I mentioned my friend finished a manuscript before she died and this week the book was launched.The fabulous Ariel Booksellers in Sydney hosted the launch and it was very exciting to finally get my hands on a copy.
The publisher gave a lovely speech and read a few passages, with the most intriguing aside that one should never trust everything the housekeeper says. The book has a feminist angle, looking at women in those days when they had fewer options, and one character has to choose between the love of their life and their child, so I'm thinking this book may have more more links to Madama Butterfly than just the composer.
A lot of research went into the book and Sue met with Puccini's last living relative (a grand-daughter, I think) twice in Italy and once in the UK. So there should be lots of interesting 'inside' information in the book too!
It's next in my queue so a proper review will come soon. Available in eBook and Paperback here.
However, the strangest or most interesting part of the night, was meeting people we had heard stories of from Sue over the years. I know all about her children and grand children (now adults!) and many of her lifelong friends. And they know all about me. Whenever we caught up, Sue would bring me up to speed on her family as well as the other people she'd seen that week.
There's this weird familiarity with strangers, even strangers you don't recognise because you never saw pictures but know the ups and downs of their life, their interests and achievements and more.

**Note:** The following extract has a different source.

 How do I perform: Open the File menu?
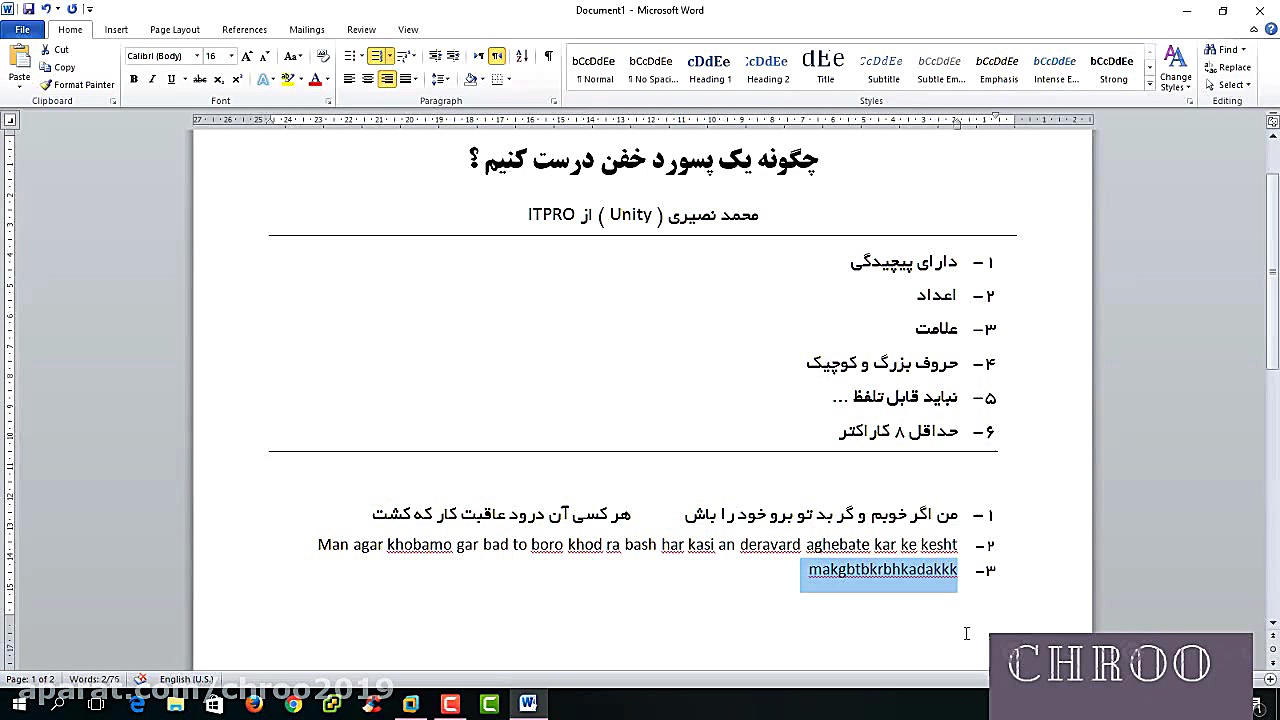22,29
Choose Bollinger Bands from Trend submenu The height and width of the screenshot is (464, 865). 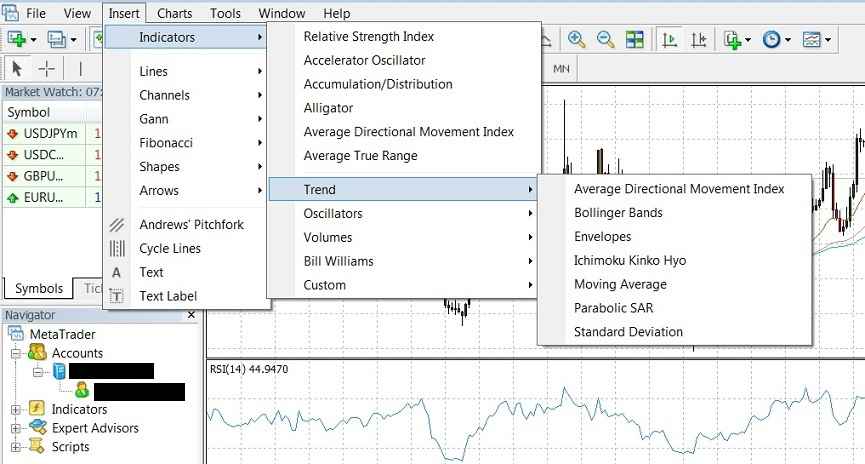(618, 213)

There's a meme going around social media that says we should have bring a friend to work day so we can put faces to the characters in our friends work stories. There's so much truth in this. We are conncted to people we may never meet, just by a friend venting or gossiping on their daily life. We are characters that exist in an alternative universe, more or less, and the mutual friend is the portal between the worlds.
We had dinner with Sue, her son and his then partner (now wife) when they were dating, and yet chatting with him 25 years later, I knew his work, where he lived, his kids (much older than I'd realised) and all sorts of things. He too was asking us about things he'd only heard the stories of. It was a surreal expereince feeling connected and familliar with someone we'd only met once briefly.
I guess this is what historical fiction is. Hearing stories about people that you've never met then fleshing out them out imagination.
It's also the way we keep people alive in our hearts. Sometimes we can reach across the universe in celebration of the person that once linked us.